Premiers of Canada’s two western provinces have announced that the way is now open for Alberta’s energy raw material to be carried to international markets around the Pacific Rim via pipelines that will pass through B.C. territory.
In their joint announcement, premiers Alison Redford of AB and Christy Clark of B.C have said they have resolved their differences over the conditions set by the B.C government to ensure that the venture must not negatively impact the environment in the territory of Canada’s westernmost province.
No doubt, this is great news for Alberta economy: revenues will jump up, there will be a lot of cash for the provincial government to allow them to woo voters with massive social programs (while at the same time continuing to cut funding to healthcare and education) in order to perpetuate their grip on the governance machinery.

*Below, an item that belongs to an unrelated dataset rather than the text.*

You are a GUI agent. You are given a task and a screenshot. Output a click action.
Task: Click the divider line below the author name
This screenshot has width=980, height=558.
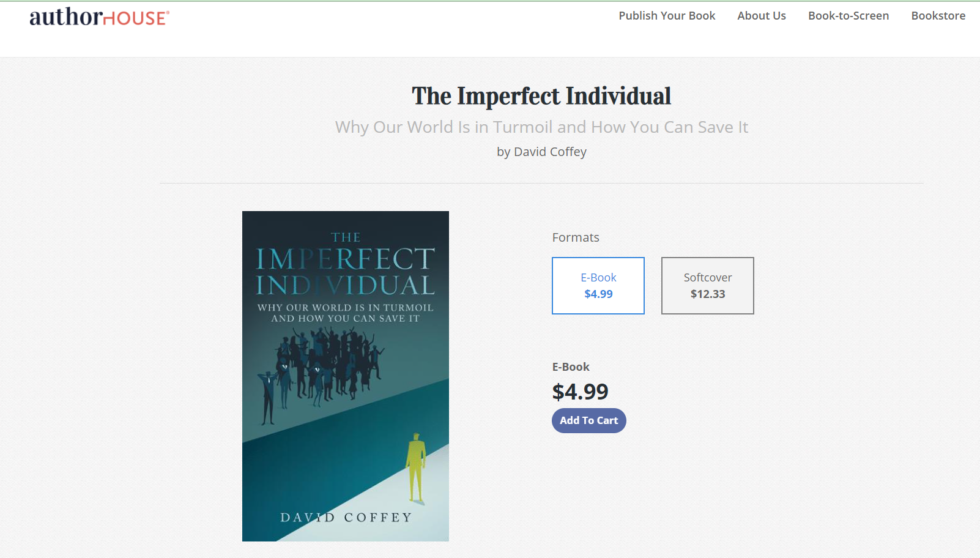point(541,183)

The question is whether the ruling Progressive Conservatives (I have always wondered if there can be any better, dictionary-perfect fit to the term “oxymoron” than the name of this party) can demonstrate for the people and environment of this province a fraction of the concerns that the B.C. governments have persistently maintained as the basis for any agreement in this deal.

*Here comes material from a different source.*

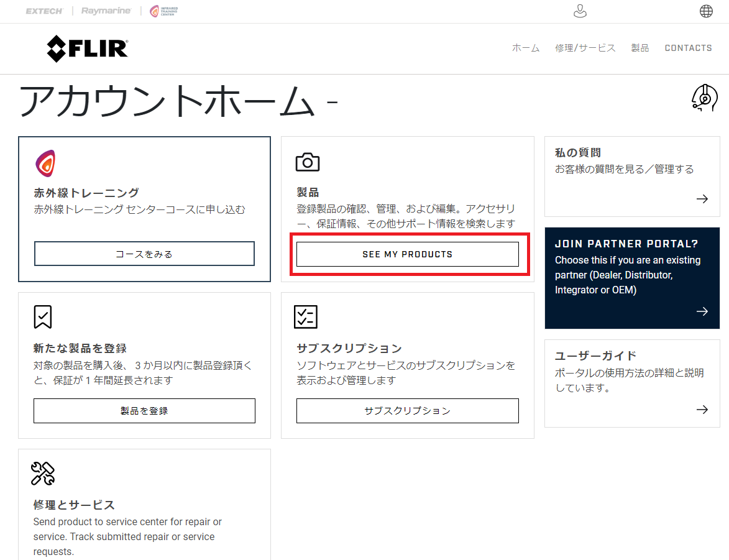Click the headset support icon

tap(704, 98)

It is an open secret that the “carbon capture” technology, previously declared by both the federal and provincial governments as the solution to the problem of environmental pollution created by oil sands exploitation cannot work.

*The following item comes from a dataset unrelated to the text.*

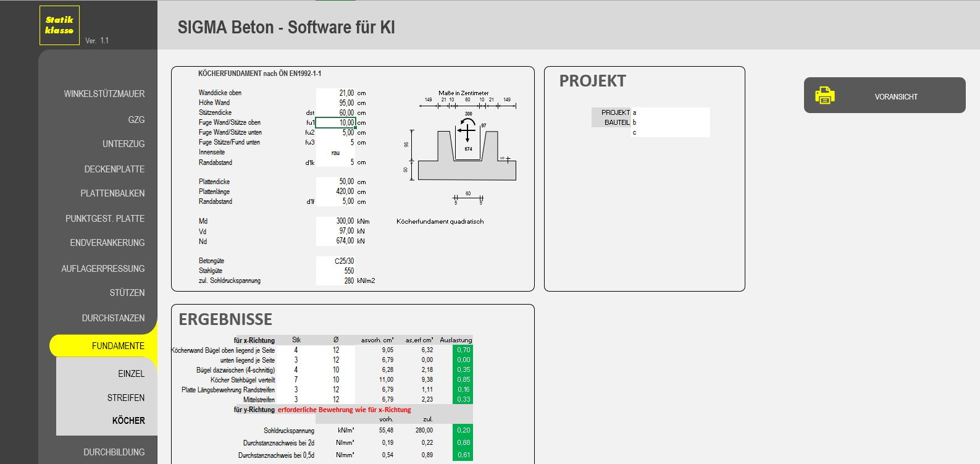Click the Statik klasse logo
This screenshot has width=980, height=464.
(59, 25)
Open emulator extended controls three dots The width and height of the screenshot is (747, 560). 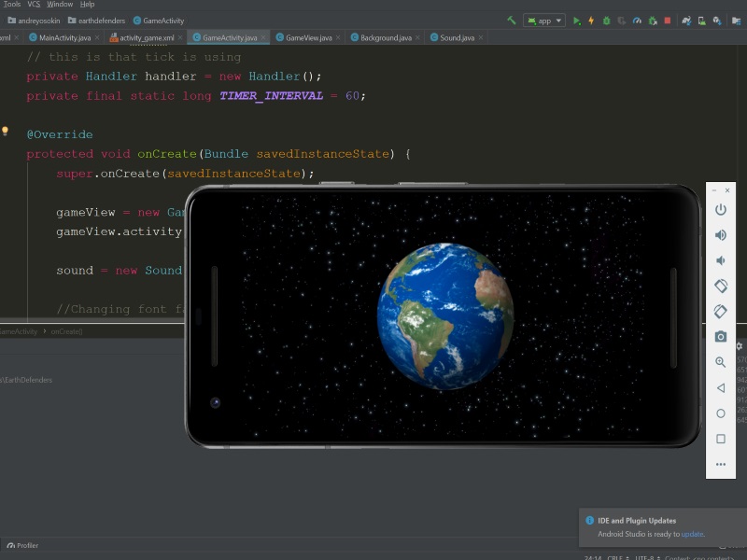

In an ideal world, in such a situation, the PC government would take the leadership to encourage universities and research institutions to work on delivering environment friendly solutions to the problem at hand and would not refrain from spending a generous portion of the bitumen royalties for the purpose.
But we are not living in an ideal world, and the PC government cannot even make up its mind on how to manage its budget, by cutting funding to education at first and then restoring some of it for no apparent reason.
Maybe it is too much to expect of them.